Shrini Kulkarni said...

>>>Jony Jony, Yes Papa! Following Process, Yes Papa! Telling Lies, Ha ha ha!

What a creative title ... I would quote this as several places ..

I have a rephrase --

Jony Jony, Yes Papa! Followed the Process, Yes Papa! Open Bug mangement system, So many bugs leaked from testing? Telling Lies, Ha ha ha!

Process helps management to manage something that they least *understand*. It helps them commoditize it so that it can sold on unit basis - 100 USD for execution of 25 test cases.

Above all in IT services industry (one which accounts for bigger pie of the spend in software testing), one needs organization capability that can come only from process. The testing you seem project is highly individualistic.

How may "Pradeep"s a big company having say 10000 testers afford to produce and keep them in job? How do they manage them? What do we should to the client - no metrics, no big reports? How the client will believe them.

There is a need for "Huge" change - change in the mind sets of service providers and consumers.

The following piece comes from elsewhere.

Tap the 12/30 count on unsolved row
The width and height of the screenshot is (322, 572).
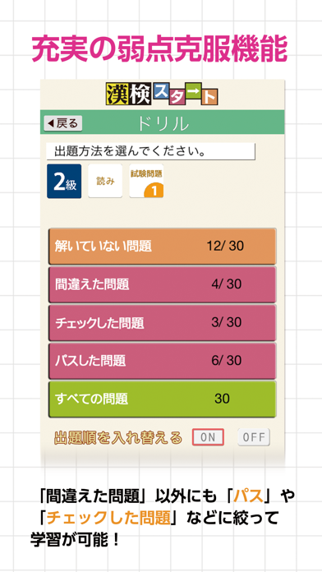(x=225, y=247)
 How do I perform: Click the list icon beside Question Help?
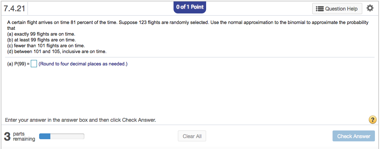tap(320, 9)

Give them good examples .. clients will believe

Shrini

Pradeep Soundararajan said...

@Shrini,

Process is being misused and abused by IT services company to jack more money from the client and yet they want to claim adding value to their clients.

Every services company website says they add great value to their clients, is that true?

We all know that isn't truth but we are keeping quiet (at least in public) because we dont want to spend time questioning them.

How may "Pradeep"s a big company having say 10000 testers afford to produce and keep them in job? How do they manage them?

You get what you ask for. IT services and product companies like Accenture and Oracle asked candidates *not* to submit fake resume because they wouldn't bother to fire and report to police - and I think they have been getting what they asked for. However, that doesn't mean or explain that good testing is happening there.

Other companies who do not explicitly state end up hiring people who fake experience.

I have set an example and can continue to set or there might be more Pradeep's who have already set but why are things not changing?

Simple, because people are cozy with what and how they are doing.

If people want to improve, they would not look for examples as a vital point to improvement but would set an example.

If people dont want to improve despite there exists examples or not, they wouldn't.

Taking myself as an example: I didn't intend to become a topper in class although I had heard many stories of the laurels people get when they are toppers and I continued to be cozy.

I intended to become a better tester each day and in that journey I found James Bach and I worked hard, so I am bettering myself at a faster pace than many other traditional testers.

I am happy I was able to recover from my so called block.

Unfortunately, I dont find people wanting or putting efforts to recover because they feel no need to do it.

In a way, if it works for their business, they are doing it right but what I think they don't know is, it is too hard to sustain this coziness for the future, which they , in my opinion are not equipped to handle.

What do we should to the client - no metrics, no big reports? How the client will believe them.

If an IT services company is educated to think deep in testing, they as customers to other people they outsource would be OK and know what to expect and in turn the other people who got the outsourced project might learn, too.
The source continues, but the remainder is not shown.